Фермеры могут платить за труд только определенную сумму и не более; в данный момент они на самом деле платят более высокую зарплату, чем прежде, хотя номинально она остается прежней. Зарплата выше, если судить по отношению к цене на пшеницу, то есть к их прибыли. Если цена на уголь падает, зарплата шахтеров снижается. Сейчас цена на пшеницу сильно упала, но зарплата рабочего остается прежней, так что он индивидуально, когда имеет работу, получает большую сумму. Вероятно, если бы фермерские счета были строго сбалансированы, а фермерство было таким же бизнесом, как и любой другой, эта сумма оказалась бы больше, чем бизнес может выдержать.
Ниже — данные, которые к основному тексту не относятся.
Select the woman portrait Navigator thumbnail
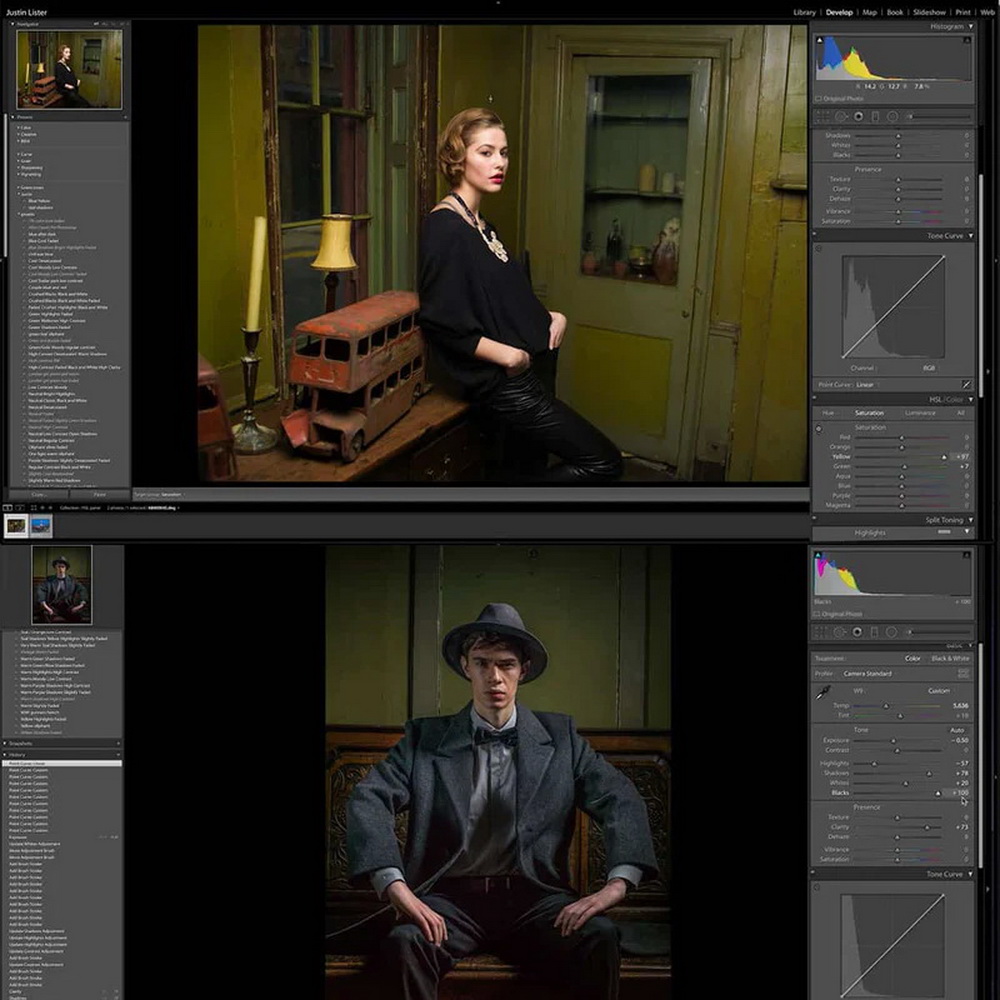The image size is (1000, 1000). [x=69, y=69]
Никаких следов притеснения в заработной плате найти невозможно. Фермер получает льготы от своего арендодателя, а он делает уступки своим рабочим, и таким образом вся система поддерживается по взаимному согласию. За исключением значительного роста цен на пшеницу или благоприятного изменения состояния сельского хозяйства в целом, фермеры не могут добавить еще шесть пенсов ни к сумме, выплачиваемой отдельному лицу, ни к сумме, выплачиваемой в совокупности деревне.
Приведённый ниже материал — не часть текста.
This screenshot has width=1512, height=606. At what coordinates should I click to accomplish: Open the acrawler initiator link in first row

Поэтому, по мере того как растет образование — а оно растет быстро; по мере того как давление мира доходит до хутора; по мере того как рабочий класс растет в социальном статусе и появляются двадцать новых потребностей; по мере того как они начинают смотреть на вещи совсем иначе, чем их невозмутимые предки, становится очевидным, что в стране возникнут некоторые важные проблемы. Придется задать вопрос: лучше ли для этого населения быть практически кочевым или оседлым? Как найти для него средства к существованию, то есть заработок? Можно ли чем-то заменить заработок? Или мы должны разработать гигантскую систему эмиграции и через год (если люди на это пойдут) услышать, как каждый фермер кричит, что он разорен, что он никогда не сможет собрать урожай? Я сам не думаю, что людей можно было бы склонить к отъезду под каким-либо искушением. Они любят Англию, несмотря на свои беды. Если бы фермер мог каким-то счастливым образом найти какое-то новое растение для выращивания и тем самым получить лучшую прибыль и иметь возможность дать работу большему числу рук, кочевое население как-нибудь осело бы, пусть даже в глиняных хижинах. В настоящее время не видно никаких шансов на это, поэтому мы вынуждены вернуться к рассмотрению замены заработной платы.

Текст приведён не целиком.